Chownr is a lightweight npm package designed to recursively change file ownership, functioning similarly to the chown -R command in Unix-like systems. Version 0.0.2, released in May 2015, builds upon the initial 0.0.1 release from June 2012, offering refined functionality for developers needing to manage file permissions in their Node.js projects.
A key difference lies in the licensing; version 0.0.1 was released under the BSD license, while version 0.0.2 transitioned to the ISC license. This change might be relevant for developers with specific licensing requirements for their projects. The core functionality remains consistent: recursively changing the owner and group of files and directories. Both versions rely on tap for testing, mkdirp for creating directories, and rimraf for removing directories during the development process.
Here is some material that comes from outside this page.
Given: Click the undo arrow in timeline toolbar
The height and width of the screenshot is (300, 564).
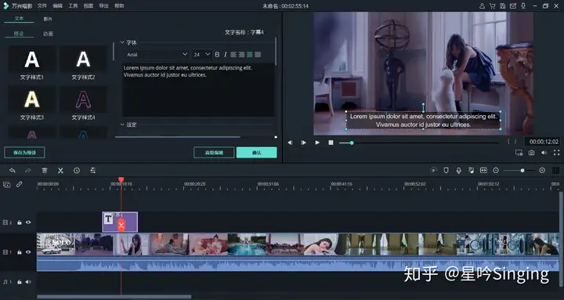Looking at the screenshot, I should click(x=13, y=171).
Notably, version 0.0.2 introduces a dependencies field, albeit empty, indicating a potential shift in how dependencies were being managed, even if no external dependencies were actually added. More so, it's important to highlight that developers often use chownr to address permission issues that arise when applications create files with incorrect ownership, especially in containerized environments or during deployment. The package offers a programmatic way to ensure correct file ownership, simplifying the setup and maintenance of Node.js applications.
All the vulnerabilities related to the version 0.0.2 of the package
Time-of-check Time-of-use (TOCTOU) Race Condition in chownr
A TOCTOU issue in the chownr package before 1.1.0 for Node.js 10.10 could allow a local attacker to trick it into descending into unintended directories via symlink attacks.